**The request**: Reproduce the rows below verbatim, starting at the row containing "Click the Wrap Text button" and ending at the row containing "Image resolution: width=690", with both of those rows included.

** begin Data for the task **

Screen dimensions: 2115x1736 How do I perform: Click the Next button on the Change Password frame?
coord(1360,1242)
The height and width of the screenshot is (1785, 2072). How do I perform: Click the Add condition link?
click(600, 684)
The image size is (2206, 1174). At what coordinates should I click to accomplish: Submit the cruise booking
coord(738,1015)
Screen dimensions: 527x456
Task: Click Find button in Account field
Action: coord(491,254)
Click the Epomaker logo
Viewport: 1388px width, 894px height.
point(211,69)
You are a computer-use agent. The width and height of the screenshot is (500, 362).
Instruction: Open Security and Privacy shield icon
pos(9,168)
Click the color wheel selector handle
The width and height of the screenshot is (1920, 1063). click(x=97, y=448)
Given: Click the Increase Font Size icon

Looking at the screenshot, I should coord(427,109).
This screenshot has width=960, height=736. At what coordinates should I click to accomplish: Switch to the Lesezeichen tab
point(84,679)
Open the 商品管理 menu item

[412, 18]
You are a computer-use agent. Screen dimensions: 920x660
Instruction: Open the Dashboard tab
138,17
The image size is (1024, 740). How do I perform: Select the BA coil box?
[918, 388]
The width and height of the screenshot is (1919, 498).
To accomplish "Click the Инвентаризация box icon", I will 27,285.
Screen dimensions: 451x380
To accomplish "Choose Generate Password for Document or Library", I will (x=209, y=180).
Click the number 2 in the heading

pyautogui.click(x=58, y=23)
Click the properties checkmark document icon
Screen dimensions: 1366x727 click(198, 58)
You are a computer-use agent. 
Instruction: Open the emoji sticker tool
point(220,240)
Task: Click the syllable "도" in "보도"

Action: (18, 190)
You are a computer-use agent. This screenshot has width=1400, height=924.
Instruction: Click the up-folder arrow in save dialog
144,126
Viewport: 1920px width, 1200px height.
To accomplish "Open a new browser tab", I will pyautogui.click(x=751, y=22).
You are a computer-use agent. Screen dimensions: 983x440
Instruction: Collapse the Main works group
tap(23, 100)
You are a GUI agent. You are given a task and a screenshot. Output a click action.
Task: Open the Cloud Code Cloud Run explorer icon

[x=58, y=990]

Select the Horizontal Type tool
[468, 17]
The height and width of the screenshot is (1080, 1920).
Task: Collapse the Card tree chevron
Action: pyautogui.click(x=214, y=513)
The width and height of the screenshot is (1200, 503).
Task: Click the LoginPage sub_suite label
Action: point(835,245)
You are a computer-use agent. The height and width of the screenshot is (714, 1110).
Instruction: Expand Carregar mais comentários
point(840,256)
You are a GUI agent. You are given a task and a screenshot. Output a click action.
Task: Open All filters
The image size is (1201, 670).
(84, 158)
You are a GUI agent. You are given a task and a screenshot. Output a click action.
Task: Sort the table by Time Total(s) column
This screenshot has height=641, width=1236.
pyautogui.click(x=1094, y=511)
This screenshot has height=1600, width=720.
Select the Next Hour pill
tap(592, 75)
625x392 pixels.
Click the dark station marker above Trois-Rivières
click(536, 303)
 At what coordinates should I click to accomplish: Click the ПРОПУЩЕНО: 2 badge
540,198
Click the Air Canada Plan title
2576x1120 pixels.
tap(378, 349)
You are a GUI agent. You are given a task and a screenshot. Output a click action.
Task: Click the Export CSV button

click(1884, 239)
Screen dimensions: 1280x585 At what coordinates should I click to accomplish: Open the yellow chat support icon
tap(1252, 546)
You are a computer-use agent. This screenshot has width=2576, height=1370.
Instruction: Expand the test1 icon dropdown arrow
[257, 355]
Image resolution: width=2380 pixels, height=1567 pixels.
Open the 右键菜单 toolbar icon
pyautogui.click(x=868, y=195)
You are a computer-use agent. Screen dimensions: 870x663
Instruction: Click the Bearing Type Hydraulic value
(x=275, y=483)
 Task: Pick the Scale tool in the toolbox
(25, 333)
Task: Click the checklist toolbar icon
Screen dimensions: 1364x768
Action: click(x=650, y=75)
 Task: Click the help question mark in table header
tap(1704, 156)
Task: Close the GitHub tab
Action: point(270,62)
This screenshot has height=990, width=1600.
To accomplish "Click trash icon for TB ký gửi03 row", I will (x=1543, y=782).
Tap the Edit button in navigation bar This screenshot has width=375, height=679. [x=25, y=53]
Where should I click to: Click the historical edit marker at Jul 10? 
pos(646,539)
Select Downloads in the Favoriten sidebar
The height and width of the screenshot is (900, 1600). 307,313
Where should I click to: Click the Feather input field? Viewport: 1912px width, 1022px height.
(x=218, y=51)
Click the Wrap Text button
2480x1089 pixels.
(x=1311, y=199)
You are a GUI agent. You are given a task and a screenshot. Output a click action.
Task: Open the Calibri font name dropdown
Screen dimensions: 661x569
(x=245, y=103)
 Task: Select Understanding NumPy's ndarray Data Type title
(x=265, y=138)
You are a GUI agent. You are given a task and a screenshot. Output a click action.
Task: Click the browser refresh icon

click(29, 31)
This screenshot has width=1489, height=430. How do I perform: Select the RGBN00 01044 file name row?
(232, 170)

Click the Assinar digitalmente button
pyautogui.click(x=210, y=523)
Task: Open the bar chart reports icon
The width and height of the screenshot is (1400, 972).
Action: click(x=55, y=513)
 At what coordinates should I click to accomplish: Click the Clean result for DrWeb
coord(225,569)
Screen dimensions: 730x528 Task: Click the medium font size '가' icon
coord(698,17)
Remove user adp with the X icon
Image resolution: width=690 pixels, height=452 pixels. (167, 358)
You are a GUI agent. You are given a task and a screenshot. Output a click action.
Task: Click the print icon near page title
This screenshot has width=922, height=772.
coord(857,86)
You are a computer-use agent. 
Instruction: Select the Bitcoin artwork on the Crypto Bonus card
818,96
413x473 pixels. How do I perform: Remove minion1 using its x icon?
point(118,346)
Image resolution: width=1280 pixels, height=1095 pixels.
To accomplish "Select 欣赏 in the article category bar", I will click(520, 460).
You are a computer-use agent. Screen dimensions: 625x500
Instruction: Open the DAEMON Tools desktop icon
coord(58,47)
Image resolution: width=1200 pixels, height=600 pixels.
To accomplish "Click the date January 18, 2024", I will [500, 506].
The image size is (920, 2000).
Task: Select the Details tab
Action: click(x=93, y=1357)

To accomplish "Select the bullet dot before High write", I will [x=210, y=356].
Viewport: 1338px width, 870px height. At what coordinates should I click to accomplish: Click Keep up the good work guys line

** end Data for the task **

**Result of the exercise**:
Click the Wrap Text button
2480x1089 pixels.
(x=1311, y=199)
You are a GUI agent. You are given a task and a screenshot. Output a click action.
Task: Open the Calibri font name dropdown
Screen dimensions: 661x569
(x=245, y=103)
 Task: Select Understanding NumPy's ndarray Data Type title
(x=265, y=138)
You are a GUI agent. You are given a task and a screenshot. Output a click action.
Task: Click the browser refresh icon

click(29, 31)
This screenshot has width=1489, height=430. How do I perform: Select the RGBN00 01044 file name row?
(232, 170)

Click the Assinar digitalmente button
pyautogui.click(x=210, y=523)
Task: Open the bar chart reports icon
The width and height of the screenshot is (1400, 972).
Action: click(x=55, y=513)
 At what coordinates should I click to accomplish: Click the Clean result for DrWeb
coord(225,569)
Screen dimensions: 730x528 Task: Click the medium font size '가' icon
coord(698,17)
Remove user adp with the X icon
Image resolution: width=690 pixels, height=452 pixels. (167, 358)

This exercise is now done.